WORK INSTRUCTION: Reproduce the full news article on scholars reexamining the Alger Hiss spy case word for word, from its headline through its last sentence.
(PASSAGE TO READ begins)
Scholars restudy Alger Hiss spy case
By RICHARD PYLE, Associated Press Writer
Scholars probing anew into the Cold War's most famous espionage case suggested Thursday that another U.S. diplomat, not Alger Hiss, was the Soviet agent code-named Ales.
Meanwhile, a stepson of Hiss said his chief accuser invented the spy allegations after his sexual advances were rejected.
The two claims, presented at the daylong symposium "Alger Hiss & History" at New York University, provided startling new information that, if true, could point toward a posthumous vindication of Hiss, who was accused of feeding U.S. secrets to Moscow and spent nearly five years in prison for perjury before his death in 1996 at age 92.
Kai Bird, an author who has done new research on the 60-year-old case, said that although Hiss was accused of feeding secrets to the Soviet military intelligence agency GRU under the code name Ales, there was new evidence to suggest the real spy was another U.S. official named Wilder Foote.
(PASSAGE TO READ ends)
(RECORD EXTRACTS begins)
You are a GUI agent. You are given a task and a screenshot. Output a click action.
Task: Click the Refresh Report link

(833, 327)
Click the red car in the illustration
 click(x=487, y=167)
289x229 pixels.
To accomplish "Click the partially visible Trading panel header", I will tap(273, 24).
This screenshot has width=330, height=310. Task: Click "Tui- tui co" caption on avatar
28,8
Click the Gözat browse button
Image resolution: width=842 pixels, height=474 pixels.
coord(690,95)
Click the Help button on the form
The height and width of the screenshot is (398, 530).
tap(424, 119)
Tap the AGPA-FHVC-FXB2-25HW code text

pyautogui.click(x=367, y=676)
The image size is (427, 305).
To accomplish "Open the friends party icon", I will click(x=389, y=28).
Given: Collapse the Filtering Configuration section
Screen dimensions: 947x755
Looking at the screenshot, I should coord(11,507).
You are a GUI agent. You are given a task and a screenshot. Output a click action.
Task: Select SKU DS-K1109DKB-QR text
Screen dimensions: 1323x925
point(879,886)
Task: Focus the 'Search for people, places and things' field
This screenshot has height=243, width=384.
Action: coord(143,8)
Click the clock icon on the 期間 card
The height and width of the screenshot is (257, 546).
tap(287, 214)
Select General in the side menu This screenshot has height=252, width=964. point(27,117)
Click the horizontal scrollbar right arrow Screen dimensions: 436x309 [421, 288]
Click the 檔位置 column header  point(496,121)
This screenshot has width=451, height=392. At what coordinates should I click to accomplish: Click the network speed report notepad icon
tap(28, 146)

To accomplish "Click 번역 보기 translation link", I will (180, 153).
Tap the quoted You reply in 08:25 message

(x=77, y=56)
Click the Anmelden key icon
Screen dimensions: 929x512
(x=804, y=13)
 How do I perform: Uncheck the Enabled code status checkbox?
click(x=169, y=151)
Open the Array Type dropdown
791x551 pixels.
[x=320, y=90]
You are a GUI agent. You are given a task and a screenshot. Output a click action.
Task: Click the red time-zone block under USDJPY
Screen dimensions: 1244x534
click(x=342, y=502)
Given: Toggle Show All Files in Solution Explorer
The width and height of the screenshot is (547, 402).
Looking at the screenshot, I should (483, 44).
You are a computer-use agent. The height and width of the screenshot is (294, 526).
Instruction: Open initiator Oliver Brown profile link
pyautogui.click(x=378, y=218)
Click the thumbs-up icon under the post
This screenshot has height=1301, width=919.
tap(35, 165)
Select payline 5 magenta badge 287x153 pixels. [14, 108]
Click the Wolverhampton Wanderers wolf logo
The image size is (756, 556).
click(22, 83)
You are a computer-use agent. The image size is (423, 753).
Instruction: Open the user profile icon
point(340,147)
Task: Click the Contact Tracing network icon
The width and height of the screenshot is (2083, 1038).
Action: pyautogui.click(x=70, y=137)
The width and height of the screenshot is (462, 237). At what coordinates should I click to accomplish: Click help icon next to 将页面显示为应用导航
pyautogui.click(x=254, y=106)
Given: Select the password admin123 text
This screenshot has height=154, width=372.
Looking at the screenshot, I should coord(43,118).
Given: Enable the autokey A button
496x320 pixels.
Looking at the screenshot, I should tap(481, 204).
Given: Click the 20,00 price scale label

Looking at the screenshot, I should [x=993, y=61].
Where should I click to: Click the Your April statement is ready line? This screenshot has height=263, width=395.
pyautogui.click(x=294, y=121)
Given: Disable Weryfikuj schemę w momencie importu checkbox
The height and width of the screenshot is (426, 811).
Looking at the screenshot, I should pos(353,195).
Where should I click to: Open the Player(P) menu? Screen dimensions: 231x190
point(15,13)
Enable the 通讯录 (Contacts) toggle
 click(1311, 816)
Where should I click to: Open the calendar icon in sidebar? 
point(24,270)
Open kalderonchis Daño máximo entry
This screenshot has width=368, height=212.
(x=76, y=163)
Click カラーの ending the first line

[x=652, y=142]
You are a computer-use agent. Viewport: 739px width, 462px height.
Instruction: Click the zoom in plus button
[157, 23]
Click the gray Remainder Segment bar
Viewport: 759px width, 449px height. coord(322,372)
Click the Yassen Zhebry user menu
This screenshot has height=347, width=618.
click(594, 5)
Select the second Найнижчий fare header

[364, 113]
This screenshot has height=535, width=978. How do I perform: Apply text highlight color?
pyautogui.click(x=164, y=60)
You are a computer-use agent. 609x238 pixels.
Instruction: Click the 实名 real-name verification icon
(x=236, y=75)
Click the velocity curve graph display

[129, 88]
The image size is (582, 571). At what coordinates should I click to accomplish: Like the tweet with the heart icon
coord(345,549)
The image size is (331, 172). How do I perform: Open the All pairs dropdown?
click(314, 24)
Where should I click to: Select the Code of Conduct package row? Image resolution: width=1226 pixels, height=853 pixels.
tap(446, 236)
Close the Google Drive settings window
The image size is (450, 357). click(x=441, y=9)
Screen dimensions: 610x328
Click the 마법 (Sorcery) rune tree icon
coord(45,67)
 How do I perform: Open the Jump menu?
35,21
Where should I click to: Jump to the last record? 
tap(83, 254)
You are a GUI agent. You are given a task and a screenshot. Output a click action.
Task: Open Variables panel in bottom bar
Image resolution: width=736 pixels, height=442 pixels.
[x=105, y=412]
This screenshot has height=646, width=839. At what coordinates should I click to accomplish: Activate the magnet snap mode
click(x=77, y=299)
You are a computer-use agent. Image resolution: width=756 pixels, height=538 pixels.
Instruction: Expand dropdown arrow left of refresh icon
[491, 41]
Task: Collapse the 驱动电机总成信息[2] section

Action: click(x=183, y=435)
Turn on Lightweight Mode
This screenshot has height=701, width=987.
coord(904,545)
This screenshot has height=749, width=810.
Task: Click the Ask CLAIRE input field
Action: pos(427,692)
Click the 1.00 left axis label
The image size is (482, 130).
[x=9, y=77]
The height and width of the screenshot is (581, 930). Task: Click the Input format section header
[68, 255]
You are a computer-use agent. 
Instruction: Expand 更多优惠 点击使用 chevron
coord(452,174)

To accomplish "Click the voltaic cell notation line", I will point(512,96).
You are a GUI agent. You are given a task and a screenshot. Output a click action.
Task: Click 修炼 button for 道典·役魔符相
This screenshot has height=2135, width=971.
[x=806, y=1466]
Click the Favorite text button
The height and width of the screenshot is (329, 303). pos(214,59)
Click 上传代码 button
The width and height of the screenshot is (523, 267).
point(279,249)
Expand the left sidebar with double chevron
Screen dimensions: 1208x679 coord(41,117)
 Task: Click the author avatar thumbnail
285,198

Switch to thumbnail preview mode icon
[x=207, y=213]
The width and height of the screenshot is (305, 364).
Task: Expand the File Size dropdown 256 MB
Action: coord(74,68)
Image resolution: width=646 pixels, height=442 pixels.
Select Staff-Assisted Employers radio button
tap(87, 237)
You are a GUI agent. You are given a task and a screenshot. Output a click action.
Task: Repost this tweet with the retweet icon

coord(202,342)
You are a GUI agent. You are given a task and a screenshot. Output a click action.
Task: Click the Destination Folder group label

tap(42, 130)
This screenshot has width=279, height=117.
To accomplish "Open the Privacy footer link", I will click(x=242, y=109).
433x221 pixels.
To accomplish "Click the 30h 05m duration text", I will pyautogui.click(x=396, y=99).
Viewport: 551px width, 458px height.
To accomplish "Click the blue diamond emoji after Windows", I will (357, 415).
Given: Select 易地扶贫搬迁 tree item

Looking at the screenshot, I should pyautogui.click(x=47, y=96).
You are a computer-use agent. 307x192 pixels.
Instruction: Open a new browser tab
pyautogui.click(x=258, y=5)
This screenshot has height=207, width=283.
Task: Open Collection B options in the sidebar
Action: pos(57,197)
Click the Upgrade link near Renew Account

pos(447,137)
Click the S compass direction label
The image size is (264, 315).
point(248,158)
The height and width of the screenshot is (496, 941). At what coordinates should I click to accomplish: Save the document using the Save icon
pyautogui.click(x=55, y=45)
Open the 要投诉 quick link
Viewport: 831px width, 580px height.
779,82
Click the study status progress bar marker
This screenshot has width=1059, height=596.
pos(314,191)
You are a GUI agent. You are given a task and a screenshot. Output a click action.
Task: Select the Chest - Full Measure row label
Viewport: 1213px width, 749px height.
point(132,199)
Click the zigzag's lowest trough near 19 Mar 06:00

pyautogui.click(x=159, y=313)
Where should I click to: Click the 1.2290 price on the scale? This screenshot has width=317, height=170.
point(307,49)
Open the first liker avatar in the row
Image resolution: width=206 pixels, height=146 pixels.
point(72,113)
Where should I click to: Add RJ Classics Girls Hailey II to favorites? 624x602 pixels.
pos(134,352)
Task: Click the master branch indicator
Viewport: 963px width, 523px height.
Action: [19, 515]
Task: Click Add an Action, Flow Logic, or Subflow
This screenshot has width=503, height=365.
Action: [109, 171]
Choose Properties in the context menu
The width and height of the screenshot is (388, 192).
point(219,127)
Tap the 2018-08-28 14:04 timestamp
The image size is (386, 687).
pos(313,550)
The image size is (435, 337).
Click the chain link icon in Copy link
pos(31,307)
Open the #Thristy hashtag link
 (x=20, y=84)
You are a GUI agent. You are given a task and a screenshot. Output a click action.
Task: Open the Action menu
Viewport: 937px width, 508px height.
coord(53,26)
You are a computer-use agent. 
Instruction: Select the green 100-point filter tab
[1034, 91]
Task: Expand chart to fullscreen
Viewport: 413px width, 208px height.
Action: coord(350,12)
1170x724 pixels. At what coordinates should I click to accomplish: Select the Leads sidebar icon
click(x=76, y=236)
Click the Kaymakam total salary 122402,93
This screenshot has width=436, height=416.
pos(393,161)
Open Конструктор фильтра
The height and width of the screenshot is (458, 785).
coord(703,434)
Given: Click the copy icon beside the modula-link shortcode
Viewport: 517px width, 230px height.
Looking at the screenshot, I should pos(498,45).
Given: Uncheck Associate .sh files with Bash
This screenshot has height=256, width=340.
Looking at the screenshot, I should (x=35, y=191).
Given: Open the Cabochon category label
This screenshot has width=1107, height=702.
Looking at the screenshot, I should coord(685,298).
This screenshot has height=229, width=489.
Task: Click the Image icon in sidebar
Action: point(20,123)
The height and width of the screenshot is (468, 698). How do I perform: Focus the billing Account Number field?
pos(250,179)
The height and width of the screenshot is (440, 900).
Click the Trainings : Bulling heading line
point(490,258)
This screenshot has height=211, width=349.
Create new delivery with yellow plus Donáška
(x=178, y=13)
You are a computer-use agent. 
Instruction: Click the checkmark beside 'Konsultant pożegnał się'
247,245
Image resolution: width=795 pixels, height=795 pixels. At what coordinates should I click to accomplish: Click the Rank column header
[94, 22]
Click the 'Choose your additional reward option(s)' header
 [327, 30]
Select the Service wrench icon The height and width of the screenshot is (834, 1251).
(RECORD EXTRACTS ends)
FINISHED EXERCISE:
Scholars restudy Alger Hiss spy case
By RICHARD PYLE, Associated Press Writer
Scholars probing anew into the Cold War's most famous espionage case suggested Thursday that another U.S. diplomat, not Alger Hiss, was the Soviet agent code-named Ales.
Meanwhile, a stepson of Hiss said his chief accuser invented the spy allegations after his sexual advances were rejected.
The two claims, presented at the daylong symposium "Alger Hiss & History" at New York University, provided startling new information that, if true, could point toward a posthumous vindication of Hiss, who was accused of feeding U.S. secrets to Moscow and spent nearly five years in prison for perjury before his death in 1996 at age 92.
Kai Bird, an author who has done new research on the 60-year-old case, said that although Hiss was accused of feeding secrets to the Soviet military intelligence agency GRU under the code name Ales, there was new evidence to suggest the real spy was another U.S. official named Wilder Foote.